A source at a New York branch of a Chinese state-owned bank told Caixin her bank is unlikely to participate in or provide loans for any U.S.-listed company’s privatization and delisting project. “It’s too risky,” she said. “There’s too much uncertainty.”

Pan said a company that seeks a stock market exit through a tender offer may clash with shareholders seeking a higher offer, sparking one or more lawsuits. A merger-based exit strategy requires meetings of the board of directors and shareholders, which slows the process – and may derail it.

Chen Hua, managing director of a New York-based consultancy Urbach Hacker Young International, said a delisting can take two years.
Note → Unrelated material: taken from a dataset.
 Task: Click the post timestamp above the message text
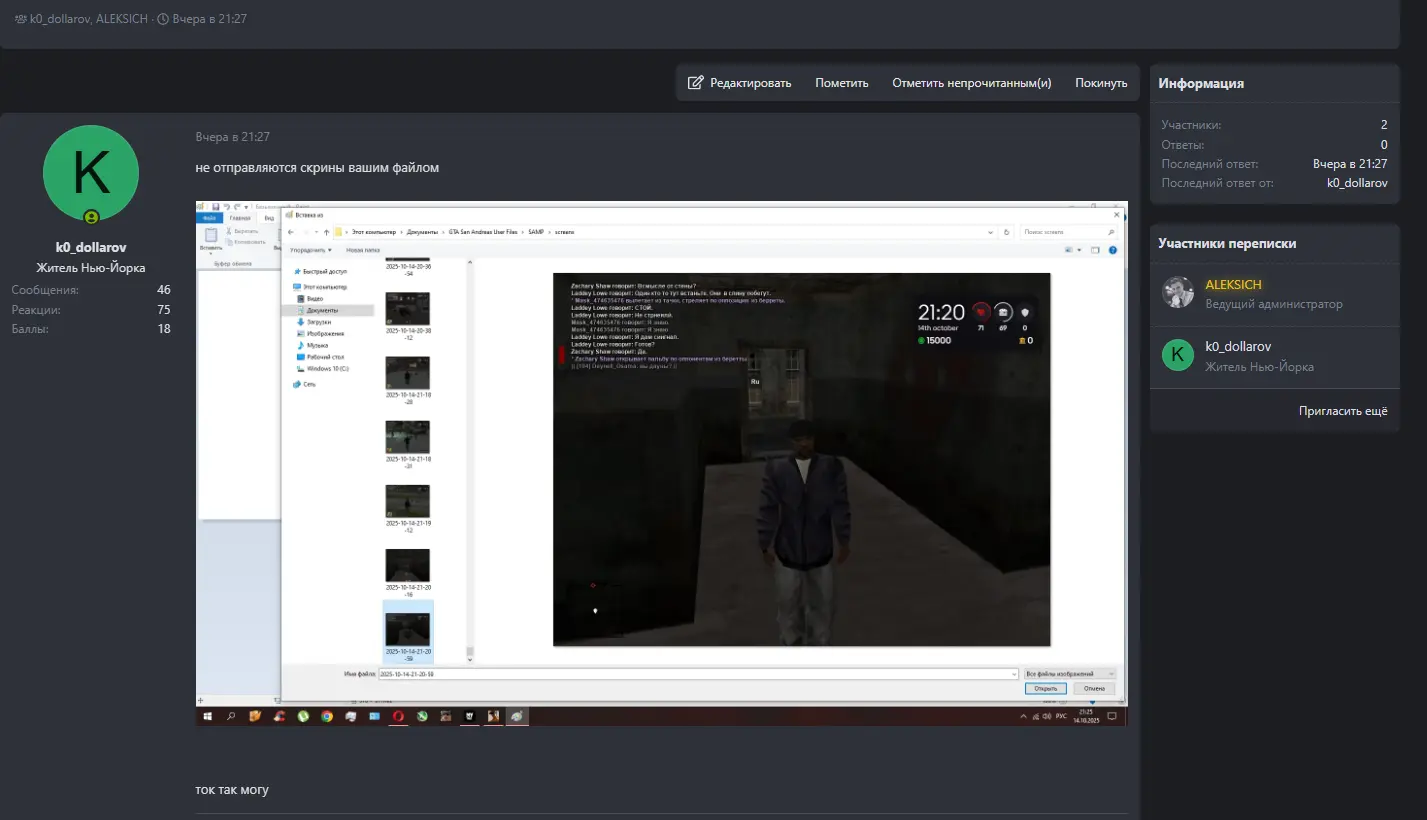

Throughout that period, a company must follow SEC rules by submitting financial documents including annual and quarterly reports.

Coming Home

Chinese companies that abandon U.S. markets may find new investors closer to home on the Shanghai, Shenzhen or Hong Kong exchanges.

So far, none of the Chinese companies that successfully delisted from American markets have launched IPOs in Hong Kong or the mainland.

But Hou Yongjin, a partner at SC Global Consulting, said it’s feasible for a profitable company with positive cash flow to obtain a higher valuation after privatization by launching an IPO in China.

Mainland and Hong Kong investors are more familiar with Chinese business and companies than Americans, and thus are in a better position to set the true value of Chinese concept stocks. Moreover, fund-raisers may be larger at home than on U.S. exchanges, and PE ratios higher.

September markets data compiled by the Beijing-based Jun He Law Offices said the average price-earnings ratios was 23.1 for companies listed on the Shanghai market, 40 for Shenzhen-listed firms and 44.8 for those on the ChiNext board. Most of the 230 Chinese companies listed in the United States reported PE ratios of less than 10, and ratios for only 53 exceeded 10.

Another complication for any Chinese company seeking a domestic listing after exiting a U.S. market, Hou said, is that under the law Chinese nationals must control at least 51 percent of any mainland company. That means many switching from a U.S. to a Chinese bourse would have to change the offshore-shell company structures used to meet U.S. listing regulations.

Not all Chinese concept stock companies are willing to return to China. Xu Liang, financial chief at the large film distributor Bona Film Group, said he’d rather stay on the U.S. stock market than accept the higher regulatory costs and stiffer constraints associated with a mainland listing.

“Even if there is future privatization and move to the domestic market, Bona will definitely not be the first to go,” Xu said. “We would certainly let others go first, let others prove the model. When it is acceptable from a legal perspective and to American investors, then we’ll go.”

And while memories of the 2011 accounting scandals have faded in recent weeks, share prices for some U.S.-listed Chinese companies have rebounded. Some analysts say the negative publicity may have weeded out problematic companies and left quality stocks behind.

U.S.-listed shares of Chinese companies such as Focus Media and private educational service provider New Oriental Education & Technology Group have been slowly recovering recently in what may reflect a maturing process for Chinese companies, especially those that accept the ups and downs of foreign capital markets.